原核表達和制備EB 病毒GST/BFRF3融合蛋白用于鼻咽癌的診斷篩查*

胡 波， 陳忠城， 王東寧， 李 林△

(中山大學附屬第三醫院 1檢驗科， 2血液內科，廣東 廣州 510630)

·實驗技術·

原核表達和制備EB 病毒GST/BFRF3融合蛋白用于鼻咽癌的診斷篩查*

胡 波1， 陳忠城1， 王東寧2， 李 林1△

(中山大學附屬第三醫院1檢驗科，2血液內科，廣東 廣州 510630)

目的構建表達EB病毒衣殼抗原BFRF3基因的原核細胞表達載體并探討其在鼻咽癌血清學診斷中的應用。方法以EB病毒 DNA為模版，采用PCR法擴增目的基因BFRF3，與原核表達載體PGEX-5X-1連接，構建PGEX-5X- BFRF3重組質粒，轉化大腸桿菌BL21(DE3)，IPTG誘導表達GST/BFRF3融合蛋白。表達產物經SDS-PAGE和免疫印跡法鑒定后，純化目的蛋白作為包被抗原，制備ELISA試劑檢測鼻咽癌患者和正常人群BFRF3-IgA抗體。結果在大腸桿菌中成功地表達了GST/BFRF3融合蛋白，相對分子質量為44 kD，免疫印跡證實目的蛋白帶有免疫原性，目的蛋白經純化后作為包被抗原檢測鼻咽癌患者的靈敏度和特異度分別為65%和87%。結論采用原核表達系統成功構建并表達了GST/BFRF3融合蛋白，其在鼻咽癌血清篩選中具有診斷價值。

鼻咽腫瘤； EB病毒衣殼抗原； 原核表達

EB病毒(Epstein-Barr virus，EBV)為雙鏈DNA病毒，與鼻咽癌(nasopharyngeal carcinoma，NPC) 關系密切。廣東省為NPC高發區，發病率居世界首位，NPC的早期診斷和治療是提高患者生存率、改善生存質量的重要手段之一。NPC的早期癥狀不明顯，原發部位隱蔽不易發現，明顯癥狀直到疾病晚期才被認識，確診往往因此而受到延誤，從而令病人錯過最佳治療時機。研究證明絕大多數NPC患者癌細胞中均存在著EBV基因組成分，NPC患者血清中具有針對多種EB病毒抗原的抗體譜，其中包括病毒衣殼抗原(viral capsid antigen,VCA)、早期抗原(early antigen,EA)和EB病毒核抗原1(Epstein-Barr virus nuclear antigen1,EBNA1)等,且針對這些抗原的特異性抗體效價的升高常發生在臨床發現腫瘤之前。因此在NPC高發區人群進行該類抗體普查對于NPC的早期診斷、抗腫瘤治療進程的監控以及流行病學調查有著重要的意義[1-3]。

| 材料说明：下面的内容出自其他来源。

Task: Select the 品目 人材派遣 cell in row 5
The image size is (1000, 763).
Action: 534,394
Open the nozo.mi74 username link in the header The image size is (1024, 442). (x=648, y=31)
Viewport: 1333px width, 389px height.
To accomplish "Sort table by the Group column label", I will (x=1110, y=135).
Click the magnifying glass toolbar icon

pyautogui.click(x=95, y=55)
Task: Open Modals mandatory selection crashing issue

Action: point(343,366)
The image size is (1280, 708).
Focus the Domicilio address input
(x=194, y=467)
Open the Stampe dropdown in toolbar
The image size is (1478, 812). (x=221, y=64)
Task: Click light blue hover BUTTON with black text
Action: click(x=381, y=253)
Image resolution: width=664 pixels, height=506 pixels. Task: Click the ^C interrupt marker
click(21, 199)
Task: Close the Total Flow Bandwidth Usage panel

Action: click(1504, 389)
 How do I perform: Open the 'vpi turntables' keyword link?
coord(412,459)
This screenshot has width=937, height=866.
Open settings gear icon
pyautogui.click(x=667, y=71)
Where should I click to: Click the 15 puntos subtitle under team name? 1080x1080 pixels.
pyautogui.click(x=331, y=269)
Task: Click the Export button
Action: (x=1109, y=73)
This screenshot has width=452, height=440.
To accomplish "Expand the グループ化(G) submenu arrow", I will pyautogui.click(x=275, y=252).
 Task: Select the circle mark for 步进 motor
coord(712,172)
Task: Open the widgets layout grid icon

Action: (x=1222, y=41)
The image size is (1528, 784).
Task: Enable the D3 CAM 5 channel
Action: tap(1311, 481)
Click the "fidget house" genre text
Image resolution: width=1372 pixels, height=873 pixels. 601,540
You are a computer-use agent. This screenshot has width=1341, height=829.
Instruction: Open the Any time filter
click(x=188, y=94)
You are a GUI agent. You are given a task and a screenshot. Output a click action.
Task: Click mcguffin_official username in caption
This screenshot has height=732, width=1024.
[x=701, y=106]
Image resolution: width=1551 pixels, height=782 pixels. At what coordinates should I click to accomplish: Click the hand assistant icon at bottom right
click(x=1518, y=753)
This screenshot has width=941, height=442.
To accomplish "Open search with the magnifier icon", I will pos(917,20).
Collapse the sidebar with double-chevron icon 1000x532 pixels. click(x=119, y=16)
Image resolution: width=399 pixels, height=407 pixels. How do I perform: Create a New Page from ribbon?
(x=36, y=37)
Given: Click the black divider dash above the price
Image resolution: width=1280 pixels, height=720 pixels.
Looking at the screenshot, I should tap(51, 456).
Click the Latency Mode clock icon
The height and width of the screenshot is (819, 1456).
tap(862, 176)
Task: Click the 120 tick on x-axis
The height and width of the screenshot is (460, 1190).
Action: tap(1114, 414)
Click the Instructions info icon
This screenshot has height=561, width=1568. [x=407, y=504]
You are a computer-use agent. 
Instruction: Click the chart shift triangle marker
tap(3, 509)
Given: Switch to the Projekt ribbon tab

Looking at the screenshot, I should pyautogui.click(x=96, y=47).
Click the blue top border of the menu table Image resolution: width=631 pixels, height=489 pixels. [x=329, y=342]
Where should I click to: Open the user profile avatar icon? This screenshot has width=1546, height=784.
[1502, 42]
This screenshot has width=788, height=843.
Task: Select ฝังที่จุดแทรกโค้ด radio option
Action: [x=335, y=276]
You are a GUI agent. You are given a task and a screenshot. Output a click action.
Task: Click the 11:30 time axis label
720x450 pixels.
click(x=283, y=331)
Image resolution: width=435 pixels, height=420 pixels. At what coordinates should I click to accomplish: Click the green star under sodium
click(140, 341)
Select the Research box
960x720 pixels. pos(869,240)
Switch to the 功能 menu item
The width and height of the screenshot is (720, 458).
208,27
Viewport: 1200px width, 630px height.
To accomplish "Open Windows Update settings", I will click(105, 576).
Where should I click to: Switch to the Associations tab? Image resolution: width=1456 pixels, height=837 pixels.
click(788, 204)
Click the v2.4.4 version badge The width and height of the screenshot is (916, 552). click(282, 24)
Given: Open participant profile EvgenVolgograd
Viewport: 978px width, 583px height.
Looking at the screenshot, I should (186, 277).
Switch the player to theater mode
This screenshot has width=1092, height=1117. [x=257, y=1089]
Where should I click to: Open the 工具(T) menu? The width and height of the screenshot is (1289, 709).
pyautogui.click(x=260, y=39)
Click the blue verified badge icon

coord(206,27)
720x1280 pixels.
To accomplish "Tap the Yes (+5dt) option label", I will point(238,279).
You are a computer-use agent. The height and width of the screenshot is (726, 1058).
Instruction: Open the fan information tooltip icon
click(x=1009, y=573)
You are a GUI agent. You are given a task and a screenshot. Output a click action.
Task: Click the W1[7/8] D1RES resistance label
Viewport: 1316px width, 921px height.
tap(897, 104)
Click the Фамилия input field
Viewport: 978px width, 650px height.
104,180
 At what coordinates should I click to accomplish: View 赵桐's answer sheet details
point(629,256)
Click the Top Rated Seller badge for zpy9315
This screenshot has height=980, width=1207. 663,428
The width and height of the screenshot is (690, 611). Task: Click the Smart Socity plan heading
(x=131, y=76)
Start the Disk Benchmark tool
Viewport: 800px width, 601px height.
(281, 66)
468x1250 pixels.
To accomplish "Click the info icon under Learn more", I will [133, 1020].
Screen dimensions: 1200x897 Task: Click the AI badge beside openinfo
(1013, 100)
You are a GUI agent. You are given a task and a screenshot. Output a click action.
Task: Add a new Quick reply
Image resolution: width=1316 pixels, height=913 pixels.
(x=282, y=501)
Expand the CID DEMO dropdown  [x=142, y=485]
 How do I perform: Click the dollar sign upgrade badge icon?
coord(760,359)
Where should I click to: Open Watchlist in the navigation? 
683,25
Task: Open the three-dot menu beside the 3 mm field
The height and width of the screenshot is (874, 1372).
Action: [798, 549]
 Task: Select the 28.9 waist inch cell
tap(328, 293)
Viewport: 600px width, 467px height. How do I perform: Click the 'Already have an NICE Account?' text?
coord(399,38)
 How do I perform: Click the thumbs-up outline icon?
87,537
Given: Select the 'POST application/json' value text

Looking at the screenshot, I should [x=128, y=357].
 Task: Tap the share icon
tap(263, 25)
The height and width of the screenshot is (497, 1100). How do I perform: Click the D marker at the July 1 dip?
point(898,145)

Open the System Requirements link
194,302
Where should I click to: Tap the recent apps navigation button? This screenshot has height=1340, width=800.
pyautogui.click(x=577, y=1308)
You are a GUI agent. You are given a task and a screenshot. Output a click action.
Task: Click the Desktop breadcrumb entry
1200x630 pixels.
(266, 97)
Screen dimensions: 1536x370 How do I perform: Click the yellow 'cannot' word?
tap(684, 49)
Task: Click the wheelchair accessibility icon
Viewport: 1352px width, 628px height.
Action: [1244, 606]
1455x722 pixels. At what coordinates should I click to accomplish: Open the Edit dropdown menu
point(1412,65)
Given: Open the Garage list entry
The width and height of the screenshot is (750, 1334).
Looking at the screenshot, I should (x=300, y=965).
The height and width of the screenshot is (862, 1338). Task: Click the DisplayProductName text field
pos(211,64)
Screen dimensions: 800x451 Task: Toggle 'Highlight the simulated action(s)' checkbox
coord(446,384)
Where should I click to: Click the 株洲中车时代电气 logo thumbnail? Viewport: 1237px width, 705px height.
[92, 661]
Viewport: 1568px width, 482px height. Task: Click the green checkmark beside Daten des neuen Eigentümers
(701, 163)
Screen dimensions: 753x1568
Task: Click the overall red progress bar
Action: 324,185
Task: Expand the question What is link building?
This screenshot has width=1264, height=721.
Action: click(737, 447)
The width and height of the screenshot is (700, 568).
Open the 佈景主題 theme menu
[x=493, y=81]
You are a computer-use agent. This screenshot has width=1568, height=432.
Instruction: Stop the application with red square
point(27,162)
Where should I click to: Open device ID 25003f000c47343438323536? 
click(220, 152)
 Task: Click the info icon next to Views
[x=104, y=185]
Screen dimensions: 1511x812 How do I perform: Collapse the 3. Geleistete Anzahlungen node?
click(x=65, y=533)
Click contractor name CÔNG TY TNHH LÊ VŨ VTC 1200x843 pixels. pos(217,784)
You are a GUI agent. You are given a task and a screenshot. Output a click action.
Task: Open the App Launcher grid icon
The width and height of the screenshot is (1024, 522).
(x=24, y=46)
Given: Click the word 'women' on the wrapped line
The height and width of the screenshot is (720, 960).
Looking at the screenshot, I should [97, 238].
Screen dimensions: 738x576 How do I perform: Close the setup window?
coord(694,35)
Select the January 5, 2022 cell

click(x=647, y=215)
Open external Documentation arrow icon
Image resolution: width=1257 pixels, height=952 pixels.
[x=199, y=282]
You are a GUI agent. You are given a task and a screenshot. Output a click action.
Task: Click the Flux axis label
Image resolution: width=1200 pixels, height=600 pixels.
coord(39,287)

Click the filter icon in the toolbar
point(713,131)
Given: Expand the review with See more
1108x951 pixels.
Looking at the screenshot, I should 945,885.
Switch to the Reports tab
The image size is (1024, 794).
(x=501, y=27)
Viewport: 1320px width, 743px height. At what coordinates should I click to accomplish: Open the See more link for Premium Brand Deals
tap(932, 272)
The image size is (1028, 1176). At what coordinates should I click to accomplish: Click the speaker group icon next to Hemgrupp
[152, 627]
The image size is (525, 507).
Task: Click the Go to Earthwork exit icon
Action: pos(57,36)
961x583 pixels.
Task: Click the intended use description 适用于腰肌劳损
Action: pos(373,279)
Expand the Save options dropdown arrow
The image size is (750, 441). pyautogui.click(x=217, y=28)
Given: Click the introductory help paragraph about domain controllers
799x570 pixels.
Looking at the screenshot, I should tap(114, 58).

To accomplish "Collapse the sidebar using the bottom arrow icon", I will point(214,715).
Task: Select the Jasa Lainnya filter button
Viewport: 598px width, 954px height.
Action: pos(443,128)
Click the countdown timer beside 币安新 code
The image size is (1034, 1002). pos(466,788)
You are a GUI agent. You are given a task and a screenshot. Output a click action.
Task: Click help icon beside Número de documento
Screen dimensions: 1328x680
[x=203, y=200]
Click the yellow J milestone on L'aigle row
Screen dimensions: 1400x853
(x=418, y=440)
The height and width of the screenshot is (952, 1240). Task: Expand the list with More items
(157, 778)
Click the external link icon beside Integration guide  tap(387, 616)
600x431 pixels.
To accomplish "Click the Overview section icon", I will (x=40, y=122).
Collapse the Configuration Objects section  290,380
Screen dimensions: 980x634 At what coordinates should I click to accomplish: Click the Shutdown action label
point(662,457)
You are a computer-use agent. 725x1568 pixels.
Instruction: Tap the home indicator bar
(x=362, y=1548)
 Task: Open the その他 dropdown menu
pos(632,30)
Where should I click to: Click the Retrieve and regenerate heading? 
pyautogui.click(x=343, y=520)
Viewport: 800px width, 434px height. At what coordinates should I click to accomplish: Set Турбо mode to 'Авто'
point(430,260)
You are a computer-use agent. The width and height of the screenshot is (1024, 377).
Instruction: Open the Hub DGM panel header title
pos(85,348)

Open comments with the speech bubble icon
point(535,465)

EBV VCA是重要診斷抗原，其IgA抗體出現在大多數NPC病人和NPC易患者的血清內，檢測血清中VCA-IgA抗體在NPC的早期診斷上意義重大。但VCA蛋白復合物成份復雜，至少由30種不同的蛋白組成，在體外很難對VCA家族的蛋白水平和抗原數量進行完全定義，針對NPC病人VCA-IgA抗體的相關靶抗原分子仍無法充分定位[4]。為及時而準確地對NPC患者進行早期診斷和治療，利用DNA重組技術尋找理想的基因工程EBV VCA抗原用于制備診斷試劑，已成為亟待解決的問題。p18是VCA的主要抗原多肽之一，由EB病毒基因組中BFRF3基因編碼。本實驗室曾在酵母中分泌表達了BFRF3重組蛋白[5]，當用發酵罐進行大批量發酵時，表達的BFRF3重組蛋白活性與產率卻均過低。本研究采用原核表達系統，將VCA中的BFRF3基因與原核表達載體PGEX-5X-1連接，構建PGEX-5X-BFRF3原核表達質粒，在大腸桿菌BL21(DE3)中表達GST/BFRF3重組融合蛋白，并將其作為包被抗原，制備ELISA試劑對NPC 病人和健康對照人群進行檢測，分析其靈敏度和特異度，探討BFRF3重組融合蛋白在NPC免疫檢測中的應用及意義，期望能夠得到有價值的大量表達BFRF3重組蛋白的PGEX-5X-BFRF3原核表達菌株。

材 料 和 方 法

1材料

1.1標本來源 300份病理確診為NPC患者的血清樣本來自中山大學附屬腫瘤醫院和江蘇省腫瘤醫院。男性221例，女性79例，平均年齡(45±25)歲，均為首次發現，未經治療。500份健康對照組標本來自中山大學附屬第三醫院健康體檢者，男性372例，女性128例，平均年齡(43±22)歲(采集時間2003～2005年)。372份EB病毒 PCR陽性或陰性的血清[陽性75份，陰性297份，平均年齡(42±20)歲，采集時間2005年]來自南方醫科大學附屬南方醫院及附屬珠江醫院，EB病毒 PCR定量檢測試劑盒購自中山大學達安基因有限公司, PCR儀為Roche LightCycler及BioRad MJ Option II型；單純皰疹病毒抗體檢測試劑盒檢出的IgM、IgG陽性標本21份、巨細胞病毒IgM、IgG檢測試劑盒檢出的陽性標本27份均來自中山大學附屬第三醫院門診患者，試劑購自ZENS SCIENTIFIC INC。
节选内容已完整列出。